Он был возбужден, говорил громко, вызывая удивление прохожих, которых толкал, шагая по Амстердамской улице; Госсэн, проходя мимо своей прежней квартиры, которую он узнал по балкону, припоминал Фанни и свой собственный роман и чувствовал себя охваченным какою-то дрожью. А Дешелетт между тем продолжал:
– Я отвез ее на Монпарнасское кладбище, без друзей, без родных. Мне хотелось быть с нею одному, заботиться о ней: а с тех пор я здесь, и все думаю об одном и том же, не могу решиться уехать с этой навязчивою мыслью, и бегу от дома, где провел с ней два месяца, таких счастливых, таких ясных… Я живу по чужим местам, скитаюсь, хочу рассеяться, убежать от этого взгляда покойницы, обвиняющего меня из под струйки крови…
И, остановясь, охваченный угрызением совести, с двумя крупными слезами, скатившимися на курносое лицо, такое добродушное, такое жизнерадостное, он сказал:
– Видите ли, друг мой; а меж тем я не зол… И, однако, как ужасно, то, что я сделал!..
Жан пытался его утешить, относя все на счет случая, рока; но Дешелетт повторял, покачивая головою и сжав зубы:
– Нет, нет… Я никогда себе этого не прощу… Я хотел бы себя наказать…
Это желание искупления не переставало преследовать его; он говорил о нем всем друзьям, Госсэну, за которым он заходил по окончании службы…
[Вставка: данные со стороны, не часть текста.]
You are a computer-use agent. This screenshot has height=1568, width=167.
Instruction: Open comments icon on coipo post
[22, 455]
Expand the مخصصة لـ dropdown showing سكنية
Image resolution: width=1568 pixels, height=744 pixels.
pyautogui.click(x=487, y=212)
– Уезжайте, наконец, Дешелетт… Путешествуйте, работайте, это вас развлечет… – твердили ему Каудаль и другие, обеспокоенные его навязчивыми мыслями и упорством, с которым он повторял, что он не злой. Наконец, однажды вечером, – хотел ли он проститься со своей мастерской перед отъездом, или его привел туда совершенно определенный план покончить со своими страданиями, – он вернулся в свой дом, а утром рабочие, шедшие из предместья на работу, подняли его на тротуаре, перед входом в его жилище, с раздробленным черепом – умершего той же добровольною смертью, какой умерла любившая его женщина, в том же припадке ужаса и отчаяния, бросивших его на улицу.
В полусвете мастерской толпились художники, натурщицы, актрисы, – все танцевавшие, все ужинавшие на последних праздниках в этом доме. Слышался непрерывный шум шагов, шёпот, словно в часовне, освещенной кротким пламенем восковых свечей. Сквозь лианы и другие растения смотрели на тело, выставленное под шелковым покровом затканным золотыми цветами, с прикрытой чем-то вроде тюрбана головой, с белыми руками, говорившими о беспомощности, о высшем освобождении, и лежавшее в тени глициний, на низком диване на котором Госсэн в ночь бала познакомился со своей любовницей.